This is an archived article and the information in the article may be outdated. Please look at the time stamp on the story to see when it was last updated.

JACKSON HEIGHTS, Queens — When Enrique Peña came to the United States five years ago from his native Peru, his goal was set early on.

“Go to a good school and get an education that’s what my parents always wanted for me,” he told PIX11 News. “That’s why I came.”

Peña — who is a Dreamer under the DACA program — would eventually land at The City University of New York where he’s now a triple major in political science, urban studies and Latin American studies.

But the 23-year-old like many CUNY students, is now finding it hard to stay afloat with rising tuition costs.

Peña is part of a student body where more than 60% of those enrolled make less than $30,000 a year and more than half must maintain a full time or part time job to make ends meet.

“I had one close friend who had to stop going to college because of tuition hikes and that personally hurts,” Peña said.

Stored entries:

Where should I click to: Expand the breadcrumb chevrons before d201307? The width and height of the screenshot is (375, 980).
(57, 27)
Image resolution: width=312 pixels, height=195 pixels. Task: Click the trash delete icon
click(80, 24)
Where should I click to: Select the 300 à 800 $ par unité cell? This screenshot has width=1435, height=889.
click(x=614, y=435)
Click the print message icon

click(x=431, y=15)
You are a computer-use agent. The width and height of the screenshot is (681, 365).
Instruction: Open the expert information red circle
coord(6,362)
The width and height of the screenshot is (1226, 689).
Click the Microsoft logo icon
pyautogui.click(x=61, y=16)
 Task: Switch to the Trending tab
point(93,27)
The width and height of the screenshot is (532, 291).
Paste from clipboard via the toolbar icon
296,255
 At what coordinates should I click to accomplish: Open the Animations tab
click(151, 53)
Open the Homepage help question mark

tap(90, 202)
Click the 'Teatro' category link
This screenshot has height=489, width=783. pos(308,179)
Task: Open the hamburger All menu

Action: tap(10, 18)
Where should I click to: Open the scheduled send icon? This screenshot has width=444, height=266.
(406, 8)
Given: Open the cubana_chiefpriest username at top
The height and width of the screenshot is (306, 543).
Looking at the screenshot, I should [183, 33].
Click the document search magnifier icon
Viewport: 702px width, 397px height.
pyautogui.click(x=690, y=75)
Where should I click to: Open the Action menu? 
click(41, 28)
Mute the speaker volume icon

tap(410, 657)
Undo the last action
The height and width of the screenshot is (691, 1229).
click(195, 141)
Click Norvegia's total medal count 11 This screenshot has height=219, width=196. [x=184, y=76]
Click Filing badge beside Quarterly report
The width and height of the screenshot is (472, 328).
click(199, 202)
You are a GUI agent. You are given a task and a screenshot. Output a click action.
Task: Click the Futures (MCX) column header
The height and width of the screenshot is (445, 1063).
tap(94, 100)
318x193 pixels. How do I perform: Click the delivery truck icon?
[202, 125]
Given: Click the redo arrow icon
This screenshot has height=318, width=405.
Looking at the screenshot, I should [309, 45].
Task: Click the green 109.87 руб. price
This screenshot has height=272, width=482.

Work to complete -
1. Reproduce the passage of the article on CUNY tuition starting with "Peña is part" and going on through "make ends meet.".
2. Answer these questions using the article on CUNY tuition.
(a) How many years ago did Enrique Peña come to the United States from Peru?
(b) What are the three subjects of his triple major?
(c) What percentage of those enrolled at CUNY make less than $30,000 a year?
The stored entries play no part in this work.

Expected results -
1.
Peña is part of a student body where more than 60% of those enrolled make less than $30,000 a year and more than half must maintain a full time or part time job to make ends meet.

2.
(a) Five years ago.
(b) Political science, urban studies and Latin American studies.
(c) More than 60%.